Also, a boxing glove
Thieves fall out department. Cohen helped Trump rig polls, Cohen stiffed the people doing the rigging, Cohen kept some of the money Trump gave him to pay the poll-riggers…it’s grifters all the way down.
In early 2015, a man who runs a small technology company showed up at Trump Tower to collect $50,000 for having helped Michael Cohen, then Donald Trump’s personal lawyer, try to rig online polls in his boss’s favor before the presidential campaign.
In his Trump Organization office, Mr. Cohen surprised the man, John Gauger, by giving him a blue Walmart bag containing between $12,000 and $13,000 in cash and, randomly, a boxing glove that Mr. Cohen said had been worn by a Brazilian mixed-martial arts fighter, Mr. Gauger said.
Cohen says nuh-uh, it was all by check. Whatever.
Mr. Gauger owns RedFinch Solutions LLC and is chief information officer at Liberty University in Virginia, where Jerry Falwell Jr., an evangelical leader and fervent Trump supporter, is president.
Liberty “University” is a bible college, not a university. It’s just another con game, using “God” instead of “Trump” as the draw.
Mr. Gauger said he never got the rest of what he claimed he was owed. But Mr. Cohen in early 2017 still asked for—and received—a $50,000 reimbursement from Mr. Trump and his company for the work by RedFinch, according to a government document and a person familiar with the matter. The reimbursement—made on the sole basis of a handwritten note from Mr. Cohen and paid largely out of Mr. Trump’s personal account—demonstrates the level of trust the lawyer once had within the Trump Organization, whose officials arranged the repayment.
And Cohen may have pocketed the leftover $37k.
In January 2014, Mr. Cohen asked Mr. Gauger to help Mr. Trump score well in a CNBC online poll to identify the country’s top business leaders by writing a computer script to repeatedly vote for him. Mr. Gauger was unable to get Mr. Trump into the top 100 candidates. In February 2015, as Mr. Trump prepared to enter the presidential race, Mr. Cohen asked him to do the same for a Drudge Report poll of potential Republican candidates, Mr. Gauger said. Mr. Trump ranked fifth, with about 24,000 votes, or 5% of the total.
It’s so Trumpy, isn’t it. Fix the poll so that he can seem more popular than he is, then parlay that popularity into…what we see now. Too bad for the countrty.

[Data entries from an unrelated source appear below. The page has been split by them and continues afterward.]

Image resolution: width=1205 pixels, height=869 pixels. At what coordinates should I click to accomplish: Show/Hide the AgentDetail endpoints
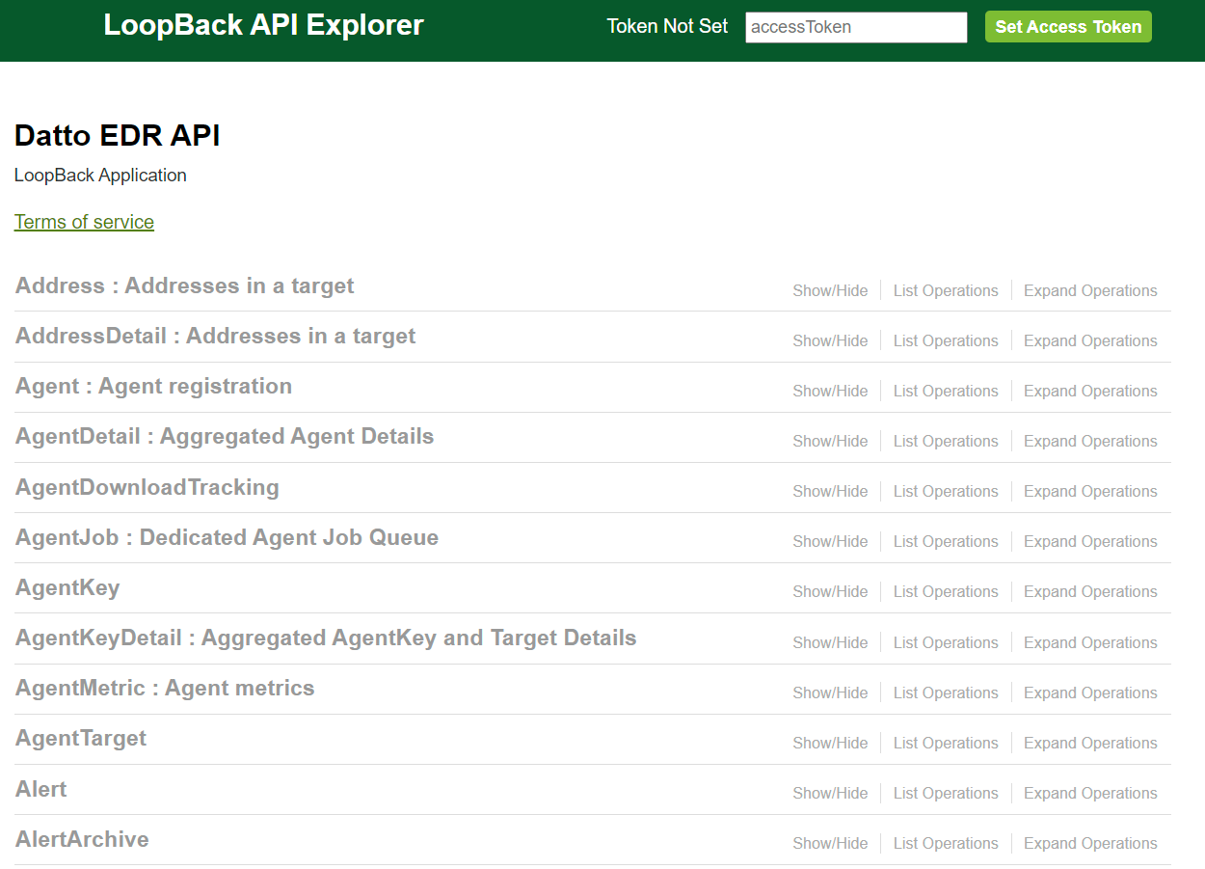830,441
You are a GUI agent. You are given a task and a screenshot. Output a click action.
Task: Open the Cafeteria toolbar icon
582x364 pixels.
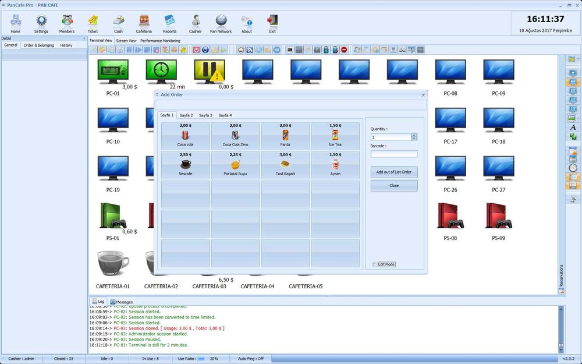(x=144, y=23)
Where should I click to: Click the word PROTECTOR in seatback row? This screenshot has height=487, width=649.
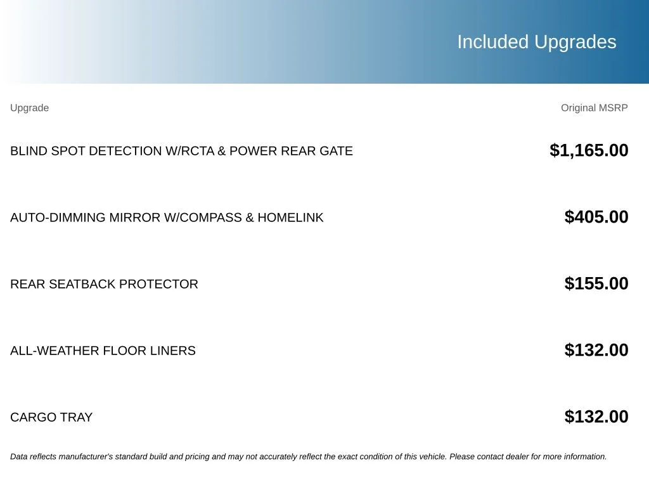click(x=158, y=284)
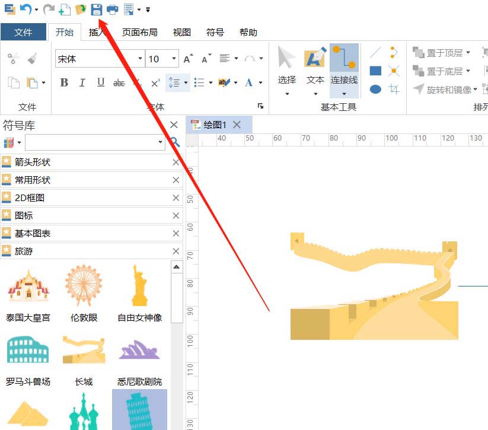Open the 宋体 font name dropdown
The width and height of the screenshot is (488, 430).
pos(141,59)
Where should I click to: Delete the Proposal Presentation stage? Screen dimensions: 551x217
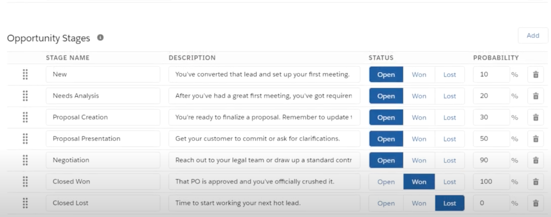pyautogui.click(x=536, y=139)
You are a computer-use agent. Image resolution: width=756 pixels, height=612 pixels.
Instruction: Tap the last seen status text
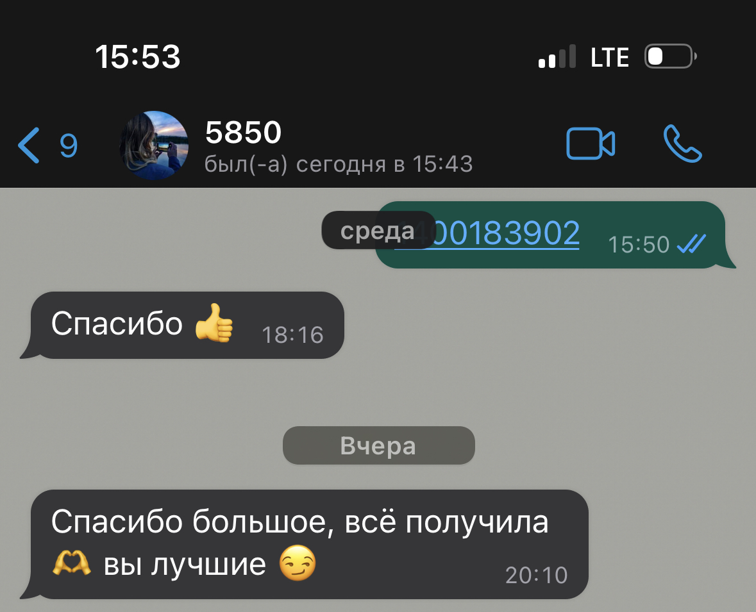pos(339,164)
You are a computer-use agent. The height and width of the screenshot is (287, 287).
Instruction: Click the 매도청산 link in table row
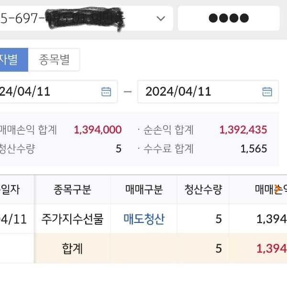[144, 219]
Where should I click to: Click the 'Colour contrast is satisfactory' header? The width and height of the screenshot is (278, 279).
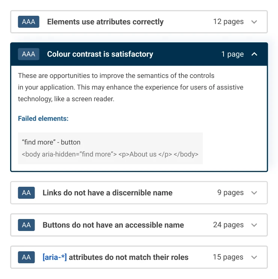pos(100,54)
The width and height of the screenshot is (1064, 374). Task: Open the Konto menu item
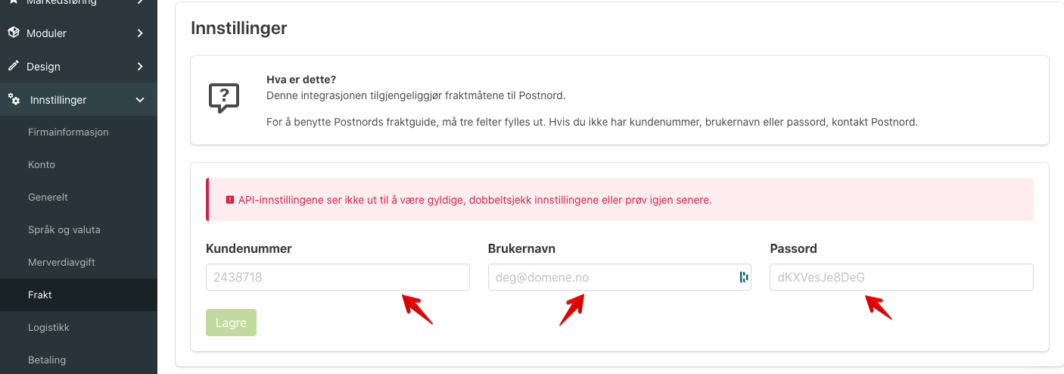pos(42,164)
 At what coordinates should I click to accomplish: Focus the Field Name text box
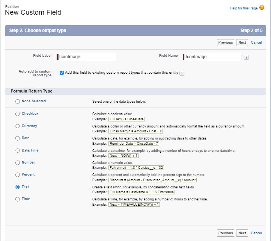click(213, 57)
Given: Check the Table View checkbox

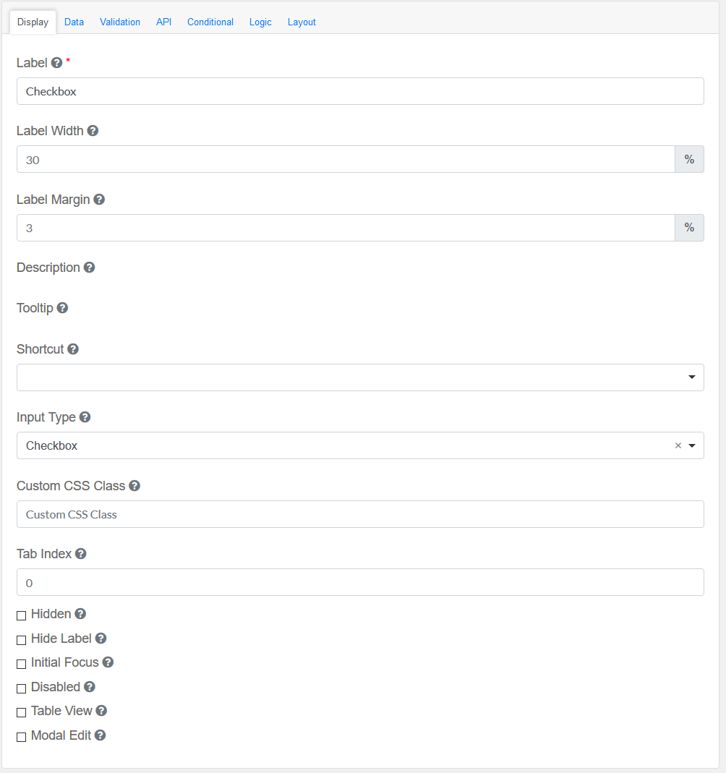Looking at the screenshot, I should 22,712.
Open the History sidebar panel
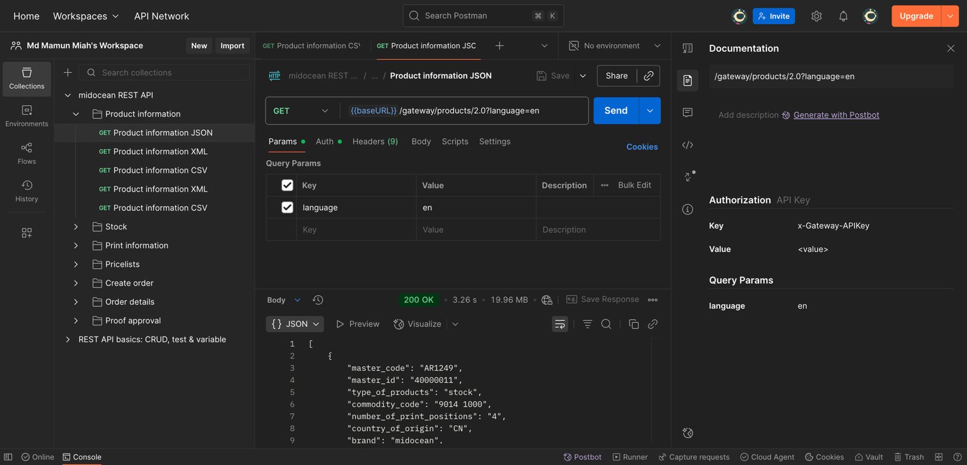Image resolution: width=967 pixels, height=465 pixels. click(x=27, y=191)
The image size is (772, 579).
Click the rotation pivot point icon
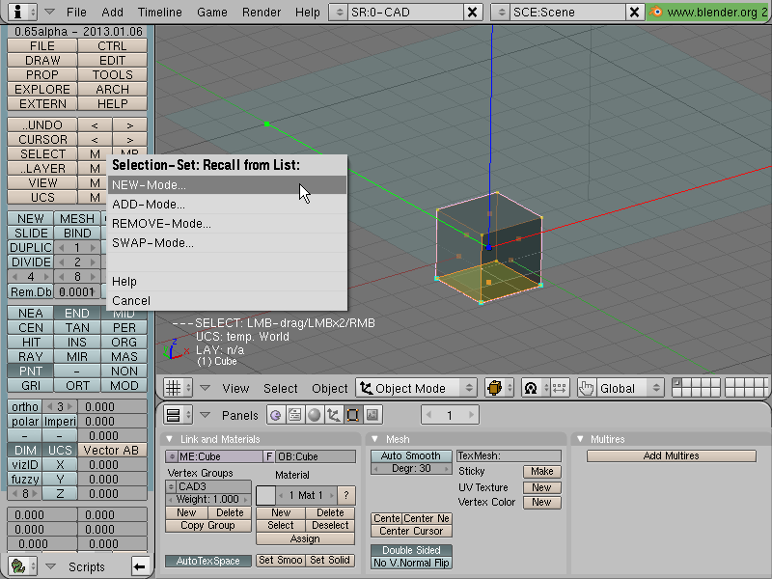(536, 388)
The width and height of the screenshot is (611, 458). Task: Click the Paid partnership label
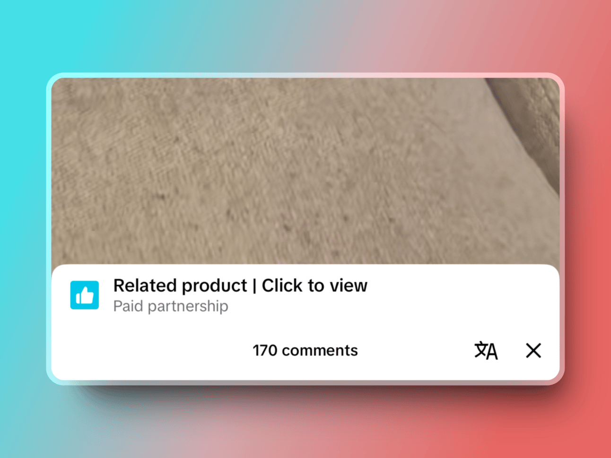pos(171,306)
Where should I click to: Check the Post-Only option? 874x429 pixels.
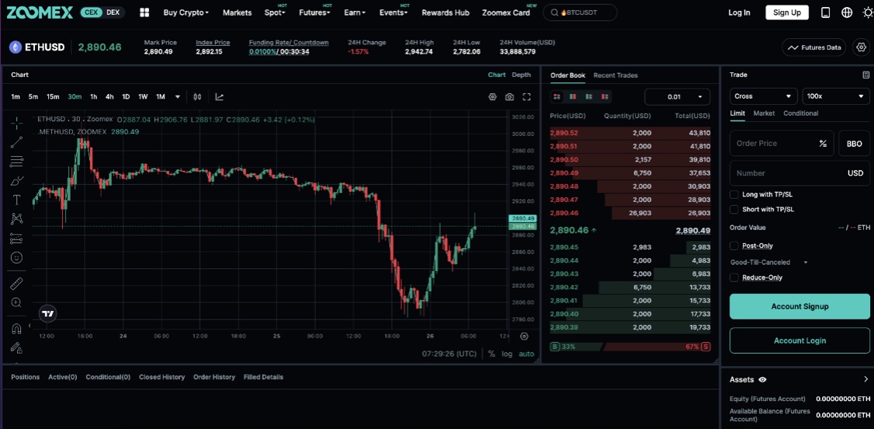(734, 246)
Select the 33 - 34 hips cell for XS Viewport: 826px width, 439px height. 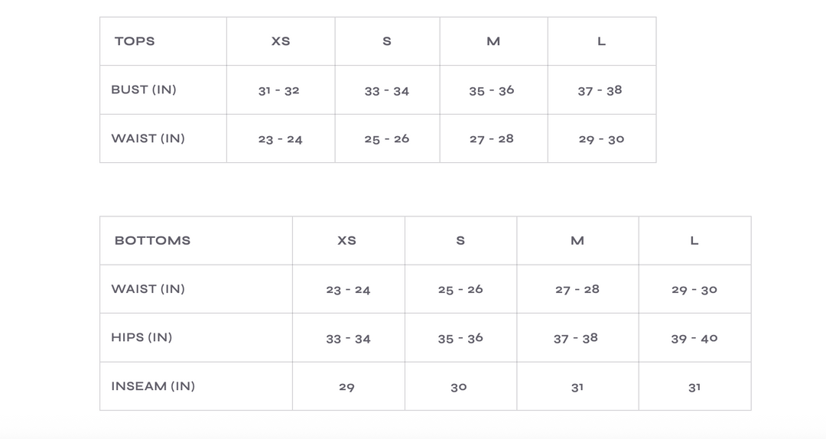(348, 338)
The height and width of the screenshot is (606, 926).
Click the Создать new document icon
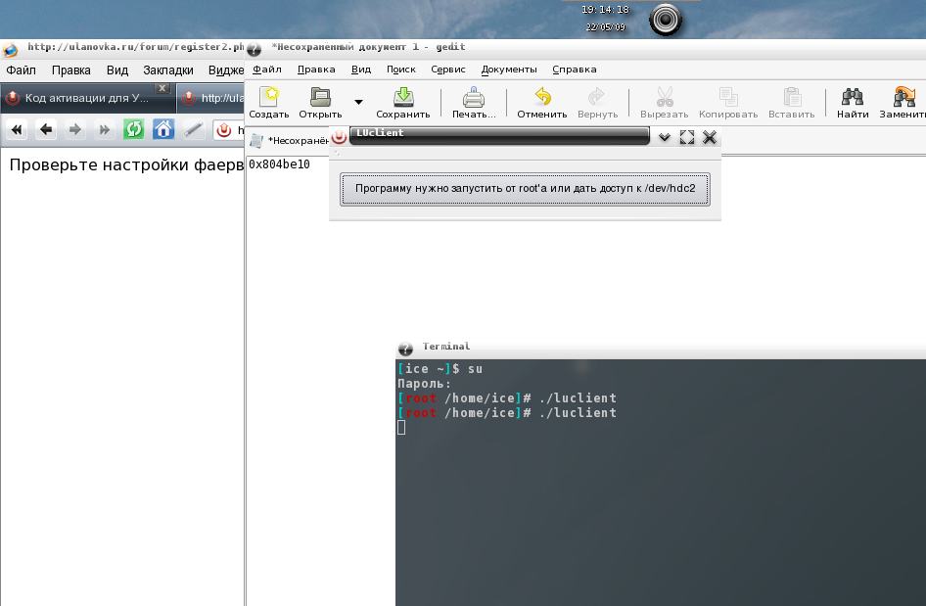point(268,97)
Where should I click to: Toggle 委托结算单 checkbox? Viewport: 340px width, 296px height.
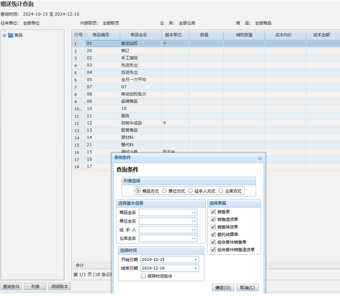213,234
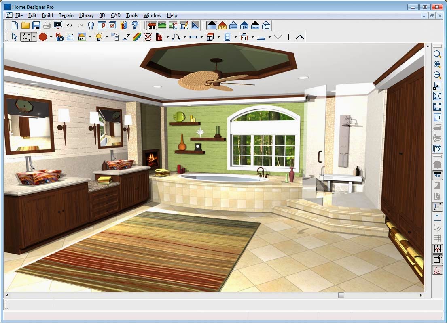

This is what happens when you cheap out and go with amateur, penny-ante, American wannabes instead of top flight, professional, KGB trained, Russian poll consultants and social media technicians.
Wait, fifty grand for a program that Pharyngulated an online poll? Couldn’t any astute highschooler write one of those in half an hour?
Peter N – and probably could write one that would have elevated Mr. Trump to the number one spot…
“Hey, remember that guy we paid fifty grand to rig a poll about the country’s top business leaders, and who didn’t manage to get you in the top 100? We should hire him for this other thing!”